For Mothers Everywhere
This is for all the mothers who
didn't win “Mother of the Year” in 2009. All the runners-up and all the wannabes. The mothers too tired to enter or too busy to care.
This is for all the mothers who froze their buns off on metal bleachers at soccer games on Friday night instead of watching from the car. So when their kids asked, “Did you see my goal?” they could say, “Of course, wouldn’t have missed it for the world,” and mean it.
This is for all the mothers who have sat up all night with sick toddlers in their arms, wiping up barf laced with Oscar Mayer wieners and cherry Kool-Aid saying, “It’s okay, honey, Mommy’s here.”
This is for the mothers who gave birth to the children they’ll never see. And for the mothers who took those babies and made them homes.
For all the mothers who run carpools and make cookies and sew Halloween costumes. And all the mothers who don’t.
What makes a good mother, anyway? Is it patience? Compassion? Broad hips? The ability to nurse a baby, cook dinner, and sew a button on a shirt all at the same time? Or is it heart? Is it the ache you feel when you watch your son or daughter disappear down the street, walking to school alone for the very first time? The jolt that takes you from sleep to dread, from bed to crib at 2am to put your hand on the back of a sleeping baby?
The need to flee from wherever you are and hug your child when you hear news of a school shooting, a fire, a car accident, a baby dying? I think so.
So this is for all the mothers who sat down with their children and explained all about making babies. And for all those mothers who wanted to but just couldn’t.
This is for reading “Goodnight, Moon” twice a night for a year. And then reading it again. “Just one more time.”
This is for all the mothers who taught their daughters to tie their shoelaces before they started school. And for all the mothers who opted for Velcro instead.
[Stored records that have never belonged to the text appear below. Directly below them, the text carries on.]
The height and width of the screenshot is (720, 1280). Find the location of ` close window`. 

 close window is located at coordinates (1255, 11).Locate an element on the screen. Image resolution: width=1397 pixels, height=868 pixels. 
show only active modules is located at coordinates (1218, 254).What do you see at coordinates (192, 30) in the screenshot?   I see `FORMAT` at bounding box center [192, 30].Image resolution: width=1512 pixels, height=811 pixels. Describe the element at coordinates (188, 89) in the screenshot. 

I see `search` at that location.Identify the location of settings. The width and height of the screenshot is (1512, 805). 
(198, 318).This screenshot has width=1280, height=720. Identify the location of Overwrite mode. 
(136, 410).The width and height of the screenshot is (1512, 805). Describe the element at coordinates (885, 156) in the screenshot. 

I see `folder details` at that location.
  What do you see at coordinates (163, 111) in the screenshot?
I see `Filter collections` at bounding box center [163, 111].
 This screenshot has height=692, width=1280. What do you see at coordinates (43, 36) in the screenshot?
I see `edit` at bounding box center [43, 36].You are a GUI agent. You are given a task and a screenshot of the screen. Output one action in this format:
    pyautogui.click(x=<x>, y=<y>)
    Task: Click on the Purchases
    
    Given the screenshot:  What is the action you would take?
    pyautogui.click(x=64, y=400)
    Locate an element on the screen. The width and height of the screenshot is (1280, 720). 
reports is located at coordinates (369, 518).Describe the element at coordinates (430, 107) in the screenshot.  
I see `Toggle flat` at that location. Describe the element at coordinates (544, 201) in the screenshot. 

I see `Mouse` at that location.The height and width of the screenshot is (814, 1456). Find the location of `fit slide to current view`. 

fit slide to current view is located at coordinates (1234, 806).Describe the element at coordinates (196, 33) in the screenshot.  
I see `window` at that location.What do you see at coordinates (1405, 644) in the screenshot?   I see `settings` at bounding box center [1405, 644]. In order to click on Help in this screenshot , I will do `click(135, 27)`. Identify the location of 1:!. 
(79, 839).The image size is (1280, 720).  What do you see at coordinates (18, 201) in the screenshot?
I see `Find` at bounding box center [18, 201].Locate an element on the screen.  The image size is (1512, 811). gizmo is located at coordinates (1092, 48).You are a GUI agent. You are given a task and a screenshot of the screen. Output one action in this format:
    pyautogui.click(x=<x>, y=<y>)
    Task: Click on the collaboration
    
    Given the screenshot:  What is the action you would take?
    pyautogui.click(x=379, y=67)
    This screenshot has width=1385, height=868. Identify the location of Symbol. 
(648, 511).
This is for all the mothers who show up at work with spit-up in their hair and milk stains on their blouses and diapers in their purse.
This is for all the mothers who teach their sons to cook and their daughters to sink a jump shot.
This is for all mothers whose heads turn automatically when a little voice calls “Mom?” in a crowd. Even though they know their own children are at home.
This is for all the mothers who sent their sons to school with stomach aches, assuring them they’d be just fine once they got there…only to get the call from the school nurse an hour later, asking them to please pick up their son, right away.
This is for young mothers stumbling through diaper changes and sleep deprivation. And mature mothers learning to let go. For working mothers and stay-at-home mothers. Single mothers and married mothers. Mothers with money, mothers without. This is for you all.
So hang in there.
Pass this on to all the moms in your life.
“Home is what catches you when you fall... and we all fall.”
Happy Mother’s Day. Even if you aren’t a mother now, you may be some day. Or you are a godmother, or a teacher who gives more than the title requires, or a very special lady someone needs when their Mom is not near.